In OSGi, possibly the best and certainly the easiest way to create services is through Declarative Services. In Declarative Services (aka DS), you create Components. A Component is a Java class (marked with an @Component annotation) that provides an implementation of a Service (as described above) and whose instantiation is handled automatically by DS. This is similar to what you might be used to if you have used Spring Beans or EJBs. DS also provides dependency injection using annotations (@Reference). This is convenient because the “wiring” of components is done by the container but can be changed while the server is running (unlike Spring).

Modules may contain as many service declarations and as many components as desired (or zero, of course).

In software engineering terms, a component is the smallest building block of a larger application, and that application is itself made up of many small components. This makes it easier to develop an application because you only have to deal with small, well-defined, bite-sized chunks of code at a time.

Real Life Benefits of Modular Development

The next question then becomes, so what? Why is this a big deal? Why should I have components, and what do I need them for?

It helps to examine two common development scenarios: a customization task and a full-blown application. Picture this: you have a system that generates a report in PDF format from data in a database. The data is captured from a web application running in Liferay. You come in to work in the morning and something’s happened (it doesn’t matter what it is; it could be corrupt data, the company has been bought, or a national emergency). You need to change that report as fast as possible, either to insert a new title page, add a warning to the existing title page, or whatever.

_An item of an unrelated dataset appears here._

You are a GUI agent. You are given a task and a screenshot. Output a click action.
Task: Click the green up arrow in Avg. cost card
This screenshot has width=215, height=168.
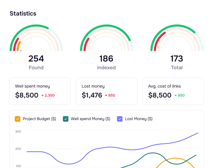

In the monolithic model you’d have to modify the application to change the report and then you’d have to redeploy the complete application. If this was a temporary change, to restore the application to its original state you’d again have to modify the application and redeploy it.

With a modular and component-based application, you’d fix a simple, small component–probably one Java class–that provides the functionality you need. You’d then deploy its module to the server. If you need to roll back that change in the future, you’d just do the same thing in reverse. In each case, you’re only changing and redeploying the small piece of functionality that needs to change, not the whole application. At no time would you ever have to redeploy the whole application or take the server down.

For a full-blown application, the benefits are even greater. Modular development helps developers be more efficient in three important ways:

  • An application made up of components can be written in parallel by multiple developers working on different components.
  • An existing application can be extended by writing new components to implement features in different ways.
  • Components can be enabled and disabled, allowing administrators to choose which features to enable in production.

For example, Liferay’s Documents and Media library is a file repository that supports many back-ends. Each back-end is a component that can be maintained by different developers. They can be added and removed on the fly while the server is running.

Similarly, the services provided by the application are independent of the front-end technology. In fact, there can be multiple front-ends, from the web-based front-end Liferay provides out of the box, to a new front-end you might develop for either the web or mobile.

As you can see, many components running inside Liferay’s OSGi container form something of an ecosystem of complementary services. Much of Liferay’s functionality is in components, and when you deploy your code, it sits in the same ecosystem as Liferay’s, with the same extension points. You can write components to provide new services or to override existing services with your own implementation, and the container manages it all. Liferay is an exciting platform that empowers developers to be more productive.